── Records shown ──

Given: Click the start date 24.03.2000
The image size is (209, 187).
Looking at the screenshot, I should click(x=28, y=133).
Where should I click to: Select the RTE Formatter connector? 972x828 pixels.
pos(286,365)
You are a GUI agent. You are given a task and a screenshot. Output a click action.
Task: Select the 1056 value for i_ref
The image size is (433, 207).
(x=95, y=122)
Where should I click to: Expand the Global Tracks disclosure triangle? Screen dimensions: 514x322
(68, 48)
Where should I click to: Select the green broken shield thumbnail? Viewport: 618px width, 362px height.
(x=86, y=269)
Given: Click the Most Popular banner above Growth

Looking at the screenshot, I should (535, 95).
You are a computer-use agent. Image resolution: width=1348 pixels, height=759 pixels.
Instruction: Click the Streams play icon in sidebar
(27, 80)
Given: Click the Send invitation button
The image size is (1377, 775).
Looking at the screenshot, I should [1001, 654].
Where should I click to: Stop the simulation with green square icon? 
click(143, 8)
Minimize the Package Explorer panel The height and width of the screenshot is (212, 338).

───

Work to be completed: Format every line of the records as a JSON list of strings, with one string per line and blank lines omitted.

Finished exercise:
[
  "Given: Click the start date 24.03.2000",
  "The image size is (209, 187).",
  "Looking at the screenshot, I should click(x=28, y=133).",
  "Where should I click to: Select the RTE Formatter connector? 972x828 pixels.",
  "pos(286,365)",
  "You are a GUI agent. You are given a task and a screenshot. Output a click action.",
  "Task: Select the 1056 value for i_ref",
  "The image size is (433, 207).",
  "(x=95, y=122)",
  "Where should I click to: Expand the Global Tracks disclosure triangle? Screen dimensions: 514x322",
  "(68, 48)",
  "Where should I click to: Select the green broken shield thumbnail? Viewport: 618px width, 362px height.",
  "(x=86, y=269)",
  "Given: Click the Most Popular banner above Growth",
  "Looking at the screenshot, I should (535, 95).",
  "You are a computer-use agent. Image resolution: width=1348 pixels, height=759 pixels.",
  "Instruction: Click the Streams play icon in sidebar",
  "(27, 80)",
  "Given: Click the Send invitation button",
  "The image size is (1377, 775).",
  "Looking at the screenshot, I should [1001, 654].",
  "Where should I click to: Stop the simulation with green square icon? ",
  "click(143, 8)",
  "Minimize the Package Explorer panel The height and width of the screenshot is (212, 338)."
]